A second u.r.l. from Berkeley reads thus:
"Archaeopteryx is considered by many to be the first bird, being of about 150 million years of age. It is actually intermediate between the birds that we see flying around in our backyards and the predatory dinosaurs like Deinonychus…. [i.e., dromæosaurs]"
A third u.r.l., from the same site, tells the visitor:
"According to current thinking, birds are hypothesized to have shared a common ancestor with the dromaeosaurs sometime in the Jurassic period; Dromaeosauridae is thus termed the sister group of the clade Aves (which includes all birds). It may even be that the ancestry of birds lies within this group, which would make them dromaeosaurs too…."
A different site posits that "Protoavis [which means "first bird"] predates Archaeopteryx by 75 million years pushing the origin of birds to the Late Triassic and is considered the oldest known bird (Chatterjee 1999)." The site also depicts a "Life restoration of Protoavis," and informs us that "the presence of feathers is inferred from quill knobs. (Chatterjee 1999)" The ubiquitous "Wikipedia" relates that dromæosaurs appeared in the second epoch of the Jurassic period, 176-161 million years ago, and disappeared some 100 million later. One source, which I consulted no more than a few years ago—I don't remember now what it was—says matter-of-factly that palæontologists now believe that birds hail from the dromæosaurs and that archæopteryx was an evolutionary dead end! Another forgotten font of knowledge concurs that birds sprang from dromæosaurs, but asserts that archæopteryx is considered to be neither a transition fossil nor a dead end, but merely a juvenile cœlophysis mistaken for a separate species.

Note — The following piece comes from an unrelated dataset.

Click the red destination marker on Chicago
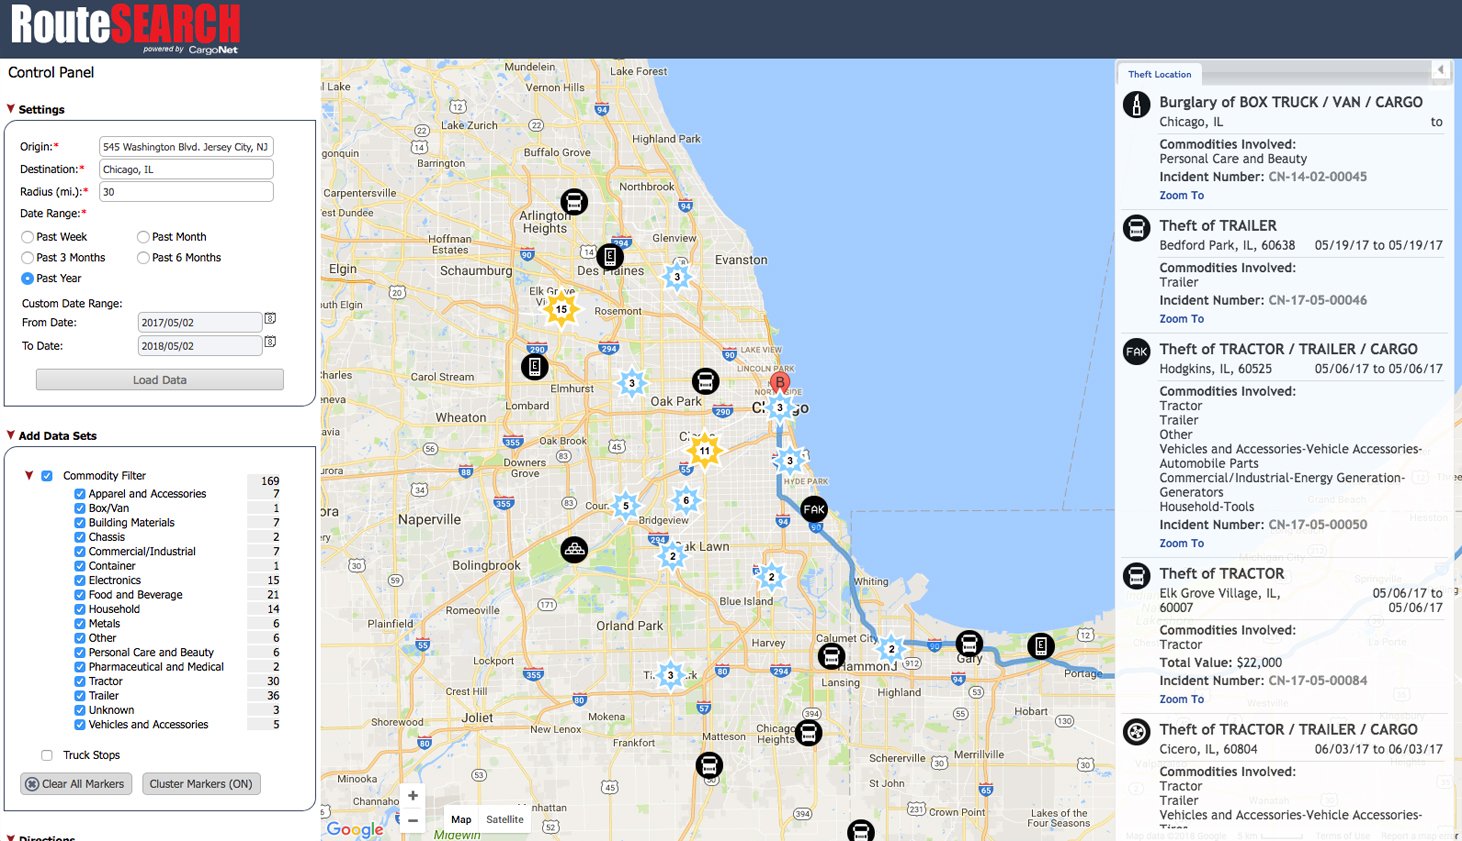 pos(779,382)

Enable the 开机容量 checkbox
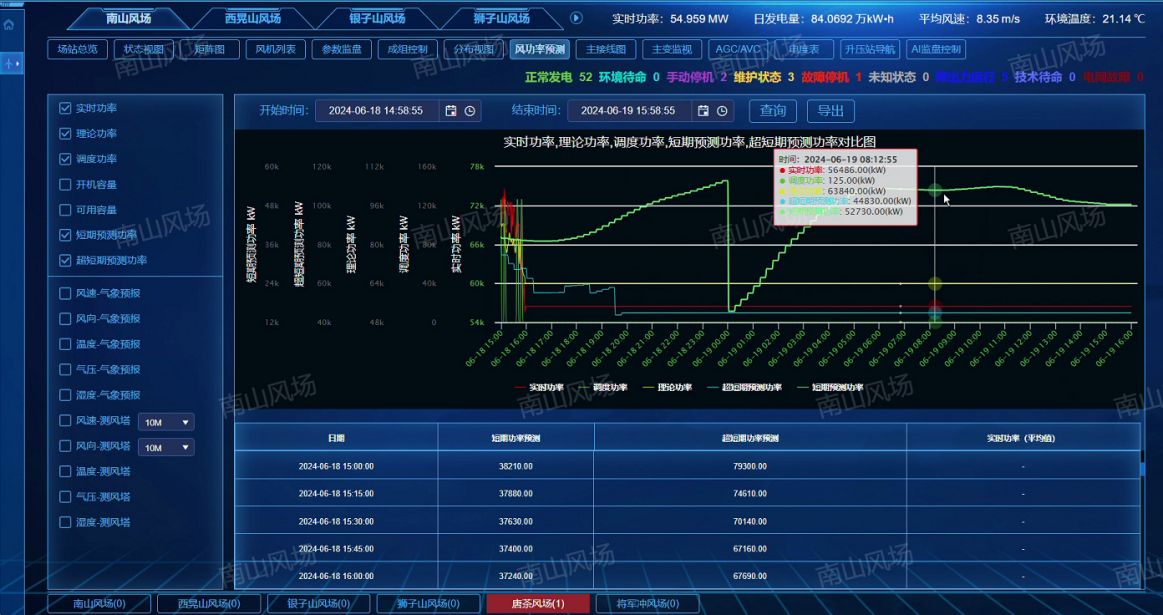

What, then, have we learned of avian lineage from these sources that set the record straight so authoritatively, three of which actually are from the same museum but presumably of various authorship? We have learned that the earliest bird was archæopteryx; that the earliest bird was protoavis; that palæontologists deem archæopteryx a dead end; that palæontologists deem archæopteryx not even a valid species; that birds descend from, yet have a common ancestry with, dromæosaurs, which originated at least 11 million years before the younger candidate for the title of "first bird" and at least 50 after the older; that dromæosaurs yet existed at a time when, as fossils show, their descendants the birds were well-established; that a bird of "almost the same age as" archæopteryx differed significantly from its near-contemporary; and that birds may qualify as dromæosaurs, and thus as reptiles.
Naturally, none of what I've said here proves that birds are not the progeny of dinosaurs; I, also, even as a child, noticed that the latter bear in some ways (e.g., the bipedal posture of the therapods) greater (though perhaps superficial) similarity to the former than to modern reptiles. It only shows that this debate, like that over whether human action causes "global warming," is far from over. What I read while growing up merely stated that archæopteryx was a link between birds and reptiles, not necessarily dinosaurs; this seems a much safer position to take. What's the point of speculating as to whether a sparrow can call a deinonychus "Grampa," when we don't even know how long ago the earliest true birds lived?